Sumbawanews.com,- Pasar saham global diguncang oleh debut publik SpaceX, yang diperkirakan menjadi penawaran umum terbesar sepanjang sejarah dengan valuasi mencapai $1,7 triliun. Di balik lonjakan kekayaan Elon Musk—yang kini berada di ambang menjadi miliarder pertama di dunia dengan kekayaan lebih dari $1 triliun—jutaan investor ritel tanpa sadar akan memegang saham perusahaan ini, karena indeks NASDAQ-100 telah mengubah aturan agar SpaceX langsung masuk ke dalam portofolio dana pensiun dan reksa dana global. Kehadiran SpaceX di bursa bukan sekadar peristiwa keuangan, tapi simbol transformasi: perusahaan luar angkasa kini menjadi pusat ekosistem kecerdasan buatan, menopang AI raksasa seperti Anthropic dan Google melalui pusat komputasi raksasanya, Colossus.
Di tengah hiruk-pikuk IPO, Apple pun mengumumkan lompatan besar: Siri AI. Versi baru asisten suara ini, yang dibangun ulang sepenuhnya di atas sistem Apple Intelligence, menjanjikan kemampuan yang lebih personal dan responsif—mampu mengakses konteks dari pesan, email, hingga foto pengguna, semuanya diproses langsung di perangkat untuk menjaga privasi. Namun, optimisme ini tercoreng oleh skandal $250 juta yang harus dibayar Apple atas gugatan kelas yang menuduh Apple Intelligence gagal memenuhi janji-janji pemasarannya. Kini, Apple mengandalkan Google Gemini sebagai mesin inti di balik layar, sebuah pengakuan implisit bahwa membangun model AI terdepan secara mandiri masih terlalu mahal dan rumit. Meski demikian, Apple tetap mempertahankan branding “Siri”—sebuah strategi yang menunjukkan bahwa perusahaan tidak perlu membuat asisten yang sempurna, cukup yang bisa diterima sebagai standar bawaan di setiap iPhone.

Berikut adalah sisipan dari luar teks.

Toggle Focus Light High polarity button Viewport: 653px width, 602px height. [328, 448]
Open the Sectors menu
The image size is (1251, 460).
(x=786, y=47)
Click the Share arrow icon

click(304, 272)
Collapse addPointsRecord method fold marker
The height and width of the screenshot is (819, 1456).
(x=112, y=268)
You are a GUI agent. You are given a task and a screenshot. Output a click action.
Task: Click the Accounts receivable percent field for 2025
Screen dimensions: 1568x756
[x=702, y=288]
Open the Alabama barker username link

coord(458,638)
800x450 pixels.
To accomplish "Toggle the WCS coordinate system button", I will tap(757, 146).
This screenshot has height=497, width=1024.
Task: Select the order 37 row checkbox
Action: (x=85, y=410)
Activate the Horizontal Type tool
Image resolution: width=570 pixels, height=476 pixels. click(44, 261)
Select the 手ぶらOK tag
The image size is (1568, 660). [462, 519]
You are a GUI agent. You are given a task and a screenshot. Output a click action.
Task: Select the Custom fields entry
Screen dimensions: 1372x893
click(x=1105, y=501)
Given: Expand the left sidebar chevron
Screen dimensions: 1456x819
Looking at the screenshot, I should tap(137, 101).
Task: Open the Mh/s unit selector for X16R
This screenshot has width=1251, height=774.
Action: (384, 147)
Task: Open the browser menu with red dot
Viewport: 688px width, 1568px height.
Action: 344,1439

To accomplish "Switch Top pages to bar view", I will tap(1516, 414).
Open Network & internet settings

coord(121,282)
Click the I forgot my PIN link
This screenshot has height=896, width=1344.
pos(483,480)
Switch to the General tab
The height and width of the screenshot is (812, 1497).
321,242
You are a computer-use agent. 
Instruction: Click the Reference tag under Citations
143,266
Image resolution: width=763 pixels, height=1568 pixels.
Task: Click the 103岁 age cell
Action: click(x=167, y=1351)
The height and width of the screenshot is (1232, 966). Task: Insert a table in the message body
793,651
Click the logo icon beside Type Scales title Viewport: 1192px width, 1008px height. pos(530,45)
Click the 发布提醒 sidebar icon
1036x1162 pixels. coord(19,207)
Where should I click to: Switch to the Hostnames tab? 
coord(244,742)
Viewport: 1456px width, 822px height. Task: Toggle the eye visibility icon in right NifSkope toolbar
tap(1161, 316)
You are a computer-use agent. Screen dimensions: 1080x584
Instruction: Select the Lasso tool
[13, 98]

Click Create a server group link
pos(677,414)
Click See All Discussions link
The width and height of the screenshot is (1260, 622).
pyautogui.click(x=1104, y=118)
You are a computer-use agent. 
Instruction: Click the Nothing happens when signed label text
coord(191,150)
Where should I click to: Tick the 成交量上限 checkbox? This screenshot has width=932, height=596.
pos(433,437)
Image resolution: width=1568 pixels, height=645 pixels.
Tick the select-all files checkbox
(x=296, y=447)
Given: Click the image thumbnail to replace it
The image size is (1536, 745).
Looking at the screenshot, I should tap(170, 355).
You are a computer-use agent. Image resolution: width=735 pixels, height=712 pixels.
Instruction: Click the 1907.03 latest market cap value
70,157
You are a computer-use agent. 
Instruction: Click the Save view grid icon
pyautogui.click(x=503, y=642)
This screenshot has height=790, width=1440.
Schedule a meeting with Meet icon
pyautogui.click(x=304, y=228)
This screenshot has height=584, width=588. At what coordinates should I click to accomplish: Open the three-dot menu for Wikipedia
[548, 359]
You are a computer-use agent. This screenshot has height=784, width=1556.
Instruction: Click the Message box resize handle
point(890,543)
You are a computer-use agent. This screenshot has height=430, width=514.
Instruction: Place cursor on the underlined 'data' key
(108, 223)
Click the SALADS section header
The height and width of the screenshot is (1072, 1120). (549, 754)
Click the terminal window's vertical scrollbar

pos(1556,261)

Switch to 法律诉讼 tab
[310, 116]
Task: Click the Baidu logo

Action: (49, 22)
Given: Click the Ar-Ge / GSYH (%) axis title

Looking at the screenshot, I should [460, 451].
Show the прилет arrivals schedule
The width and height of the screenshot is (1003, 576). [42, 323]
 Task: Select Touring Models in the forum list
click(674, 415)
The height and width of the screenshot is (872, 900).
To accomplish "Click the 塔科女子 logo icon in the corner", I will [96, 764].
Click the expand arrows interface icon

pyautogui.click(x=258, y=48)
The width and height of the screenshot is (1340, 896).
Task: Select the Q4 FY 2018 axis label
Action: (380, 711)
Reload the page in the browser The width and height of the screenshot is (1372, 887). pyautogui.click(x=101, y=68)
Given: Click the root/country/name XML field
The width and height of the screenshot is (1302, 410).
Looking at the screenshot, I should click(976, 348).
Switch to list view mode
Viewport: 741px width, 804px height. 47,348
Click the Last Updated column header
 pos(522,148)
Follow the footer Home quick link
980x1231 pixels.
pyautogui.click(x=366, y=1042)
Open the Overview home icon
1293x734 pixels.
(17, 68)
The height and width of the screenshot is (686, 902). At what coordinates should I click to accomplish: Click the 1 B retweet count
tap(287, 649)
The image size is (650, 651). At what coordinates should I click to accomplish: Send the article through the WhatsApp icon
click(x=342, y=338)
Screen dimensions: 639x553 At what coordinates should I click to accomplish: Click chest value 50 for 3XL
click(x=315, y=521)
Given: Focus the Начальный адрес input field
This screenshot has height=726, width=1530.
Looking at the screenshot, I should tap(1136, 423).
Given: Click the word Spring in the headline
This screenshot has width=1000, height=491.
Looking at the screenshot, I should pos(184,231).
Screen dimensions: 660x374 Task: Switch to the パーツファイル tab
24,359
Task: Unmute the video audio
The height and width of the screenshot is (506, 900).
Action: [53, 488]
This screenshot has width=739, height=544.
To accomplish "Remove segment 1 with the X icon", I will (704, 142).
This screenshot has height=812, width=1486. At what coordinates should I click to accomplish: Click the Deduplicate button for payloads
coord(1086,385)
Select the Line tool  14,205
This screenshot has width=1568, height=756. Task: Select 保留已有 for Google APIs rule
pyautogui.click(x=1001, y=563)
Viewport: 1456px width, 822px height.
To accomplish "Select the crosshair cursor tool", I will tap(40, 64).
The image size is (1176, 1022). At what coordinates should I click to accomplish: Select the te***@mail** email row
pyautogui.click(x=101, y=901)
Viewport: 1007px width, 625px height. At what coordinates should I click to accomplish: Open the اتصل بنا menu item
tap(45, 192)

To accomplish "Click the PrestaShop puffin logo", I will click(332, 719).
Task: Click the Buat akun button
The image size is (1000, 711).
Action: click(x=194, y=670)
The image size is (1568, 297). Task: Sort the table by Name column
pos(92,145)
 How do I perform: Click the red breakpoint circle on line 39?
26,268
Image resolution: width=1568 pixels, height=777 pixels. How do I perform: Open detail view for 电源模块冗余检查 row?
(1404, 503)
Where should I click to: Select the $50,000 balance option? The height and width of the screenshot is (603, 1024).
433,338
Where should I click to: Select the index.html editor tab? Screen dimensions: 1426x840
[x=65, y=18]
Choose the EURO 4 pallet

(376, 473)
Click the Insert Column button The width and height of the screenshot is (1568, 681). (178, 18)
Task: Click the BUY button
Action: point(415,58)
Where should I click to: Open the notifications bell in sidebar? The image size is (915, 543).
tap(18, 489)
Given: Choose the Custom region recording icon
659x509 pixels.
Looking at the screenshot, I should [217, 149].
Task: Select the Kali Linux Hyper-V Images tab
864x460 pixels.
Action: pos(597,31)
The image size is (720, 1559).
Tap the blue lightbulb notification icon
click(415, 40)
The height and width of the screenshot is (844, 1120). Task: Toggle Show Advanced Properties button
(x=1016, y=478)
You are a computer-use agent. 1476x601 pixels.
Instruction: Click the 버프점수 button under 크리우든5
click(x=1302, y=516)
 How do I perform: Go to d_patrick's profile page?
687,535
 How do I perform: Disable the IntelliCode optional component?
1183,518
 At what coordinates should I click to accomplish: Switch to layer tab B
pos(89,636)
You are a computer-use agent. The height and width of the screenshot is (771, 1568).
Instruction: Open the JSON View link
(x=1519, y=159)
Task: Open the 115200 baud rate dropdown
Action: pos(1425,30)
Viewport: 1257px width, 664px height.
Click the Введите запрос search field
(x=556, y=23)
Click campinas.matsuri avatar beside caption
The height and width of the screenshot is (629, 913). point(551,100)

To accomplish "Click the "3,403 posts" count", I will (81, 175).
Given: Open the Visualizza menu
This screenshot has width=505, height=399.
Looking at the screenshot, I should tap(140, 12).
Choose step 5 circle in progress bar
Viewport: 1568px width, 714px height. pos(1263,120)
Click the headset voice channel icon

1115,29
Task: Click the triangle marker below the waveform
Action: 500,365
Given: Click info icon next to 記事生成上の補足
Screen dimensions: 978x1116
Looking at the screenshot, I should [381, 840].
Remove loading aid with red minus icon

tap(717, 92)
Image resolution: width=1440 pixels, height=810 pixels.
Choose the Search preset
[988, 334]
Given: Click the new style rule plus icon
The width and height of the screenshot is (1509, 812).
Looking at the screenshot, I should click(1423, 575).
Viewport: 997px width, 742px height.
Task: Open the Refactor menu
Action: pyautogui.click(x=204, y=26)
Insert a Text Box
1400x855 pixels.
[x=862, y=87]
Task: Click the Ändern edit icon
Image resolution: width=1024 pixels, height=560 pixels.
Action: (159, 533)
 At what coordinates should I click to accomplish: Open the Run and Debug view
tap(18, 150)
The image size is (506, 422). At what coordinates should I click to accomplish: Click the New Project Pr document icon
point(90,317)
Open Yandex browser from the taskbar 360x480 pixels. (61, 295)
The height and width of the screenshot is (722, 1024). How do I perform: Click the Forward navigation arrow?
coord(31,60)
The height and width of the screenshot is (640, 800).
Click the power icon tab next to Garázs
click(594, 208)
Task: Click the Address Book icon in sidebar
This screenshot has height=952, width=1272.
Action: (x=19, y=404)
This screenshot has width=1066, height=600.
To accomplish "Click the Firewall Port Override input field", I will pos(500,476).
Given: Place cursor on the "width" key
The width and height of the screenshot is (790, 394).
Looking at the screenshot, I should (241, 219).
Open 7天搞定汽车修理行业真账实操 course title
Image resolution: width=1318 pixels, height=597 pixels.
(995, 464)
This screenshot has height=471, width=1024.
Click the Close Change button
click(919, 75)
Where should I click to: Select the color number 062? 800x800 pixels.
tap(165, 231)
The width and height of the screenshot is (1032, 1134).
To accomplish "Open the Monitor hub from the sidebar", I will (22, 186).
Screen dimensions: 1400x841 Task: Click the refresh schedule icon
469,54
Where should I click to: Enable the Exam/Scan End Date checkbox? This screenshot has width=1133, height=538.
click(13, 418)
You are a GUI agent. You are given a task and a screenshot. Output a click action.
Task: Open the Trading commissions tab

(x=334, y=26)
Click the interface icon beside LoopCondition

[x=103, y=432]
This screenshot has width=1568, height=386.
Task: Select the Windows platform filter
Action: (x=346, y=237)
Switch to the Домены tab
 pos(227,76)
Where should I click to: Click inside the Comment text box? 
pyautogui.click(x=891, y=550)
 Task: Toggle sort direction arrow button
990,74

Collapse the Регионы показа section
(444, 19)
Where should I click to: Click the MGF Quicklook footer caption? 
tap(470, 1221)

Sementara itu, di balik layar teknologi yang tampak inovatif, sebuah sistem pengawasan yang jauh lebih mengkhawatirkan terungkap di Madison Square Garden. Pemilik tim New York Knicks, James Dolan, telah membangun jaringan pengawasan yang menyaingi operasi intelijen negara: kamera pengenal wajah yang memindai 40 orang per menit, database pribadi yang menyimpan riwayat gerak pengunjung detik demi detik, hingga dossier rinci tentang seorang penggemar transgender yang hanya dianggap “mengganggu” karena terlalu dekat dengan pemain. Tidak hanya pengunjung biasa yang jadi sasaran—pengacara yang pernah menggugat kantor MSG, bahkan anak-anak kecil yang tidak bersalah, ikut tercatat dalam sistem ini. Investigasi WIRED menemukan bahwa sistem ini tidak hanya digunakan untuk keamanan, tapi sebagai alat represif untuk menghukum kritik, termasuk terhadap legenda Knicks Charles Oakley yang dilarang masuk selama bertahun-tahun karena kritiknya terhadap manajemen Dolan. Bahkan, ketika petugas negara datang menyelidiki praktik diskriminatif ini, Dolan justru menyuruh penyelidiknya diikuti oleh agen swasta—sebuah adegan yang lebih mirip film mata-mata daripada olahraga profesional.
Dalam satu minggu yang sama, kita menyaksikan tiga wajah teknologi modern: satu yang memperkaya segelintir elit, satu yang berpura-pura menjaga privasi, dan satu lagi yang mengubah ruang publik menjadi penjara digital. Semua dijalankan oleh kekuatan yang tak terbatas—dan tak terkendali.